The Justice Department filed the case earlier this year, complaining that several book publishers had colluded with Apple to inflate the price of electronic books. Before the introduction of the Apple iPad, Amazon typically priced its electronic books at $9.99 each. The Justice Department alleged that publishers approached Apple and Amazon in an effort to find a way to raise prices, ultimately reaching deals with Apple calling for “agency pricing” in which the publishing agencies, rather than Apple, set the retail pricing. Amazon later allowed publishers to set pricing as well, resulting in prices that were generally $2 or $3 higher than the prior $9.99 prices.

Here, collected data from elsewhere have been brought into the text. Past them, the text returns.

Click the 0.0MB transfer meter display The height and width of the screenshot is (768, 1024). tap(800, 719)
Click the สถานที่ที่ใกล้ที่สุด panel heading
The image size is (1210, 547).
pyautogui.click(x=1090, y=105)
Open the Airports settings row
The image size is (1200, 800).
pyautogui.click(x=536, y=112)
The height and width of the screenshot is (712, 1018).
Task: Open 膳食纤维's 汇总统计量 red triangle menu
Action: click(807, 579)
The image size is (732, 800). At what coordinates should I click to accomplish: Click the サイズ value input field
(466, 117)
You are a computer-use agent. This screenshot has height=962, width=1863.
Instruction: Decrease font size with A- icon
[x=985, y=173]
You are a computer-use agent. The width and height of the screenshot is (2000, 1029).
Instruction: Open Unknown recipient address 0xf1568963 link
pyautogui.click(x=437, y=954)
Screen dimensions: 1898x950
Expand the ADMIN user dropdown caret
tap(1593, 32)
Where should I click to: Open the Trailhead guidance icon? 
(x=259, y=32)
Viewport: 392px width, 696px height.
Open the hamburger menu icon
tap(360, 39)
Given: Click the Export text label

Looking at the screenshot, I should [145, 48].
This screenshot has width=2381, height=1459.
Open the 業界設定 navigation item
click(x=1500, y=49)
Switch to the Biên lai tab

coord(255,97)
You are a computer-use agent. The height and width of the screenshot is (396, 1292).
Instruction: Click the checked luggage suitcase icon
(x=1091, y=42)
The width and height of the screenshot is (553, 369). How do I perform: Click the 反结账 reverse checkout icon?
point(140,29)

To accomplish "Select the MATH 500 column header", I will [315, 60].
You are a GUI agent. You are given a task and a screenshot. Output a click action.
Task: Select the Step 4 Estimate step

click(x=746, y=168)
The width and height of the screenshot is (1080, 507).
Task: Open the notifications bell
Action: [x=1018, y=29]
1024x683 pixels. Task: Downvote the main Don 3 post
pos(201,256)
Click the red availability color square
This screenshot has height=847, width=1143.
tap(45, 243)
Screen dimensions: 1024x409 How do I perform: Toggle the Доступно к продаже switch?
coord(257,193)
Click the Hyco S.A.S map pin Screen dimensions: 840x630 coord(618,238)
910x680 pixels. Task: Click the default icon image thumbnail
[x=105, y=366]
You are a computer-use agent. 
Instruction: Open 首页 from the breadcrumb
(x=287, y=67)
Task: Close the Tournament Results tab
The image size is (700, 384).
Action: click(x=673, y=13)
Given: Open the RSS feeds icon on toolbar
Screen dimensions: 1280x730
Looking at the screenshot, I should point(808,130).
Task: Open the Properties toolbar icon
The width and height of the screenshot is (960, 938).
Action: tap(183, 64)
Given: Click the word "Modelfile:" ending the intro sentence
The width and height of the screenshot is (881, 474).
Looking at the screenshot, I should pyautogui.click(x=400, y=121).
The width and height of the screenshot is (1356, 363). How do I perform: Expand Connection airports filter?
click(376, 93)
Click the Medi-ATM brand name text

In the settlement, the accused book publishers must allow e-book sellers such as Amazon and others to set their own prices and may not enter into contracts restricting retailers from setting prices on their own. For the next five years, the publishers may not enter into contracts that prevent publishers from selling to retailers who sell at lower prices. The agreement is expected to result in more competition and lower prices for e-books.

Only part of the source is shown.